Gather up every line from the entries below that uses the word "width".

Data to examine:

-=-=-

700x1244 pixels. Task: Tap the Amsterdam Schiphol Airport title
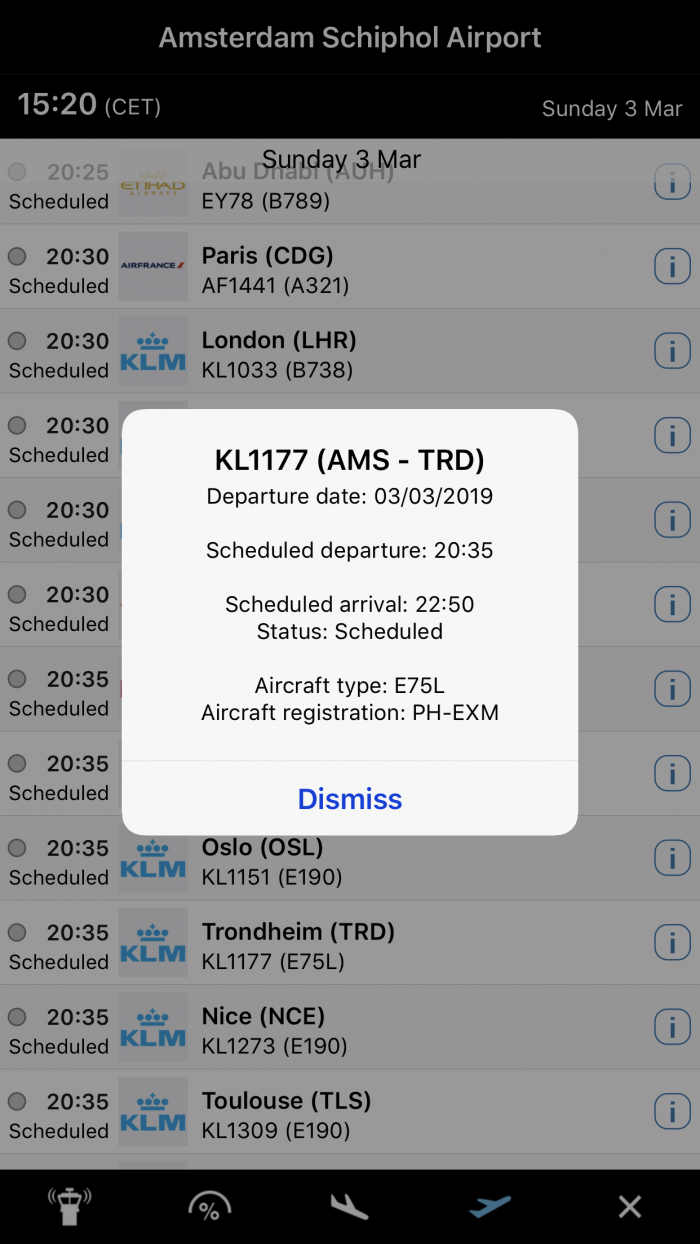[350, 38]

-=-=-

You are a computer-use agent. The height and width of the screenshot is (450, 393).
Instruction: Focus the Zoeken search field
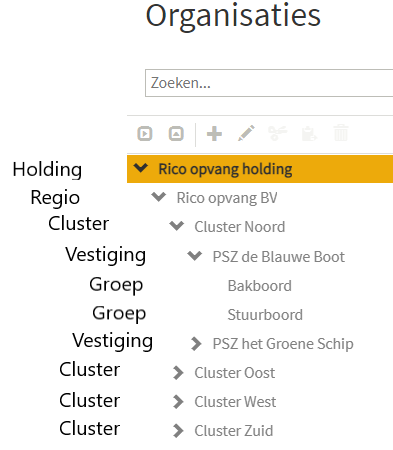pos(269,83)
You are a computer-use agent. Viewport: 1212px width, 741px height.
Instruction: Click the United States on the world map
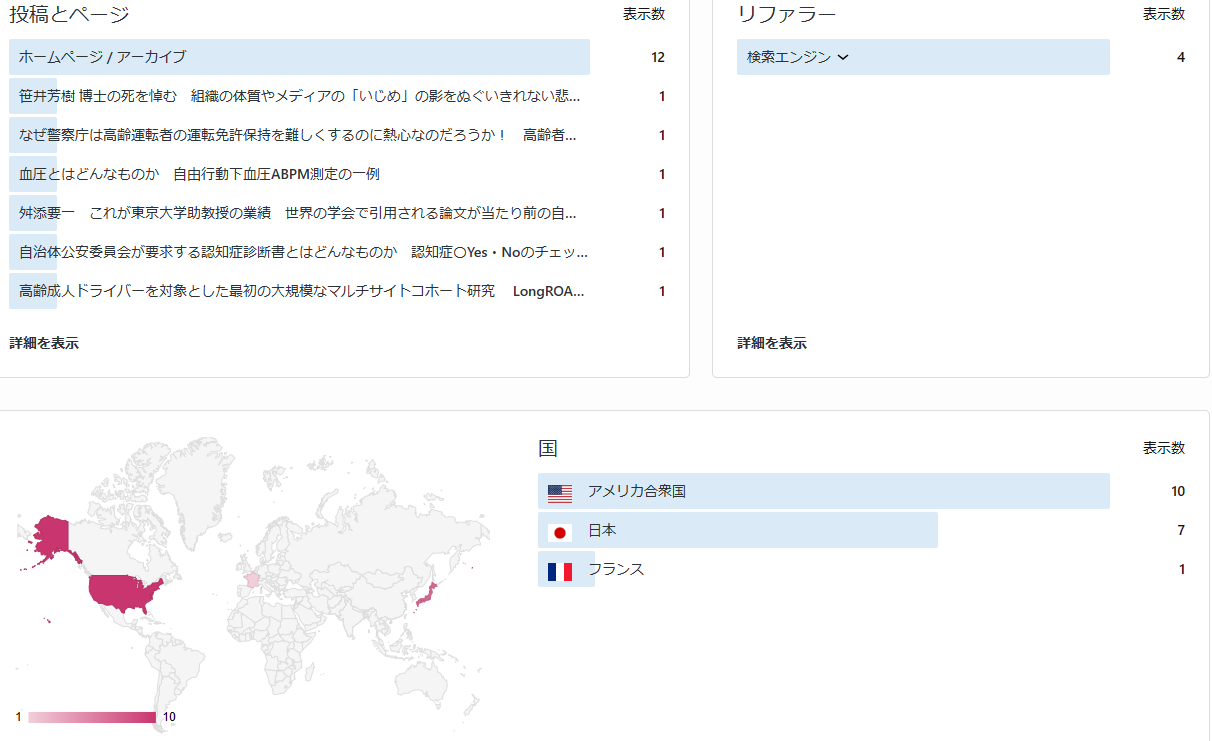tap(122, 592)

-=-=-

Task solution:
You are a computer-use agent. The height and width of the screenshot is (450, 393).
You are a computer-use agent. Viewport: 1212px width, 741px height.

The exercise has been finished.